Minimize KL divergence between approximation and truth.
This is similar to the Bayesian posterior distribution.
But it’s placed over a set of ‘pseudo-observations’.

\[\mathbf{ f}, \mathbf{ u}\sim \mathcal{N}\left(\mathbf{0},\begin{bmatrix}\mathbf{K}_{\mathbf{ f}\mathbf{ f}}& \mathbf{K}_{\mathbf{ f}\mathbf{ u}}\\\mathbf{K}_{\mathbf{ u}\mathbf{ f}}& \mathbf{K}_{\mathbf{ u}\mathbf{ u}}\end{bmatrix}\right)\] \[\mathbf{ y}|\mathbf{ f}= \prod_{i} \mathcal{N}\left(f,\sigma^2\right)\]

Gaussian $p(y_i|f_i)$

For Gaussian likelihoods:

Gaussian Process Over $\mathbf{ f}$ and $\mathbf{ u}$

Define: \[q_{i, i} = \text{var}_{p(f_i|\mathbf{ u})}\left( f_i \right) = \left\langle f_i^2\right\rangle_{p(f_i|\mathbf{ u})} - \left\langle f_i\right\rangle_{p(f_i|\mathbf{ u})}^2\] We can write: \[c_i = \exp\left(-{\frac{q_{i,i}}{2\sigma^2}}\right)\] If joint distribution of $p(\mathbf{ f}, \mathbf{ u})$ is Gaussian then: \[q_{i, i} = k_{i, i} - \mathbf{ k}_{i, \mathbf{ u}}^\top \mathbf{K}_{\mathbf{ u}, \mathbf{ u}}^{-1} \mathbf{ k}_{i, \mathbf{ u}}\]

$c_i$ is not a function of $\mathbf{ u}$ but is a function of $\mathbf{X}_\mathbf{ u}$.

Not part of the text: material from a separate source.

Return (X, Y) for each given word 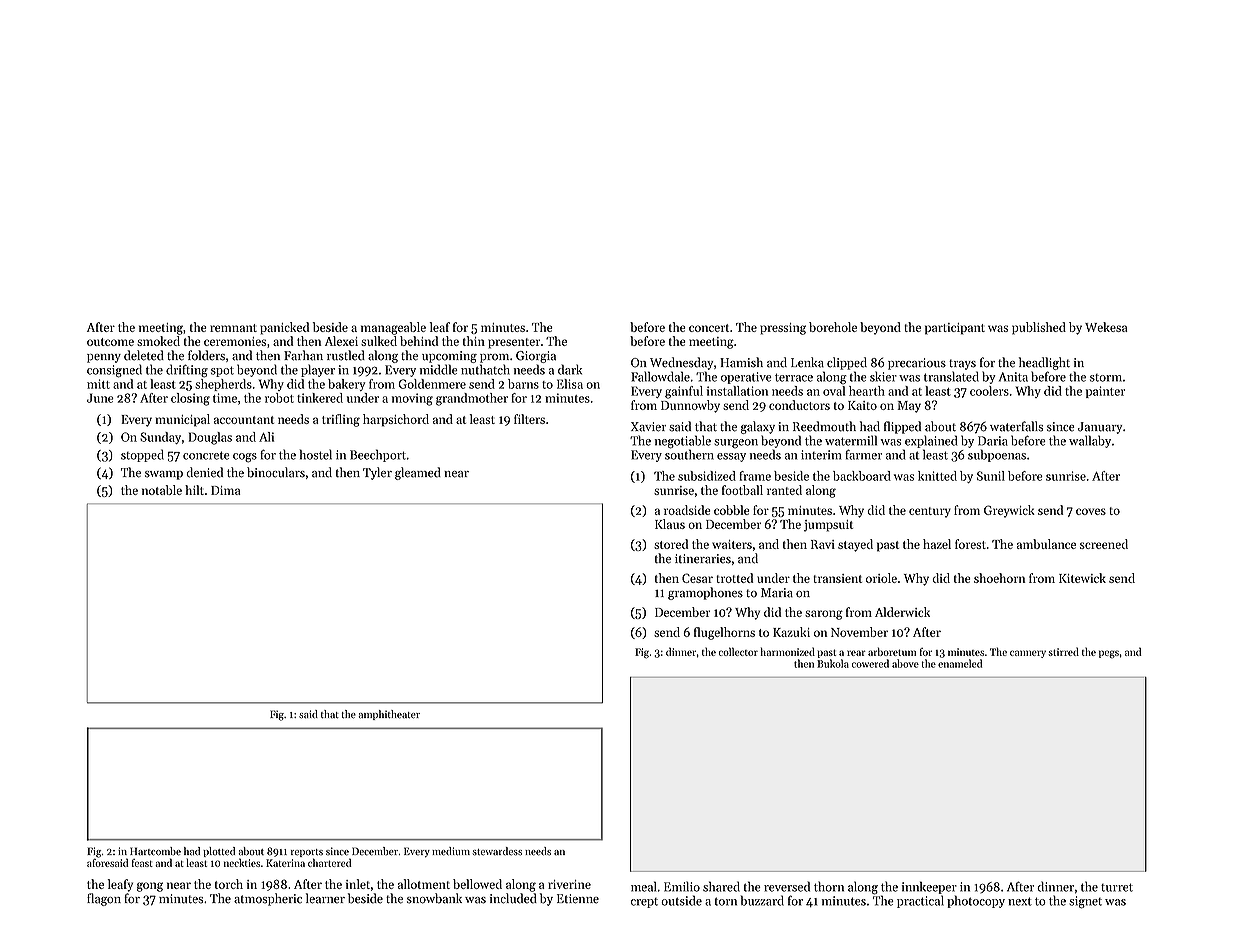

Total Conditional Variance

The sum of $q_{i,i}$ is the total conditional variance.
If conditional density $p(\mathbf{ f}|\mathbf{ u})$ is Gaussian then it has covariance \[\mathbf{Q} = \mathbf{K}_{\mathbf{ f}\mathbf{ f}} - \mathbf{K}_{\mathbf{ f}\mathbf{ u}}\mathbf{K}_{\mathbf{ u}\mathbf{ u}}^{-1} \mathbf{K}_{\mathbf{ u}\mathbf{ f}}\]
$\text{tr}\left(\mathbf{Q}\right) = \sum_{i}q_{i,i}$ is known as total variance.
Because it is on conditional distribution we call it total conditional variance.

Capacity of a Density

Measure the ’capacity of a density’.
Determinant of covariance represents ’volume’ of density.
log determinant is entropy: sum of log eigenvalues of covariance.
trace of covariance is total variance: sum of eigenvalues of covariance.
$\lambda > \log \lambda$ then total conditional variance upper bounds entropy.

Alternative View

Exponentiated total variance bounds determinant. \[\det{\mathbf{Q}} < \exp \text{tr}\left(\mathbf{Q}\right)\] Because \[\prod_{i=1}^k \lambda_i < \prod_{i=1}^k \exp(\lambda_i)\] where $\{\lambda_i\}_{i=1}^k$ are the positive eigenvalues of $\mathbf{Q}$ This in turn implies \[\det{\mathbf{Q}} < \prod_{i=1}^k \exp\left(q_{i,i}\right)\]

Communication Channel

Conditional density $p(\mathbf{ f}|\mathbf{ u})$ can be seen as a communication channel.
Normally we have: \[\text{Transmitter} \stackrel{\mathbf{ u}}{\rightarrow} \begin{smallmatrix}p(\mathbf{ f}|\mathbf{ u}) \\ \text{Channel}\end{smallmatrix} \stackrel{\mathbf{ f}}{\rightarrow} \text{Receiver}\] and we control $p(\mathbf{ u})$ (the source density).
Here we can also control the transmission channel $p(\mathbf{ f}|\mathbf{ u})$.

Lower Bound on Likelihood

Substitute variational bound into marginal likelihood: \[p(\mathbf{ y})\geq \prod_{i=1}^nc_i \int \mathcal{N}\left(\mathbf{ y}|\left\langle\mathbf{ f}\right\rangle,\sigma^2\mathbf{I}\right)p(\mathbf{ u}) \text{d}\mathbf{ u}\] Note that: \[\left\langle\mathbf{ f}\right\rangle_{p(\mathbf{ f}|\mathbf{ u})} = \mathbf{K}_{\mathbf{ f}, \mathbf{ u}} \mathbf{K}_{\mathbf{ u}, \mathbf{ u}}^{-1}\mathbf{ u}\] is linearly dependent on $\mathbf{ u}$.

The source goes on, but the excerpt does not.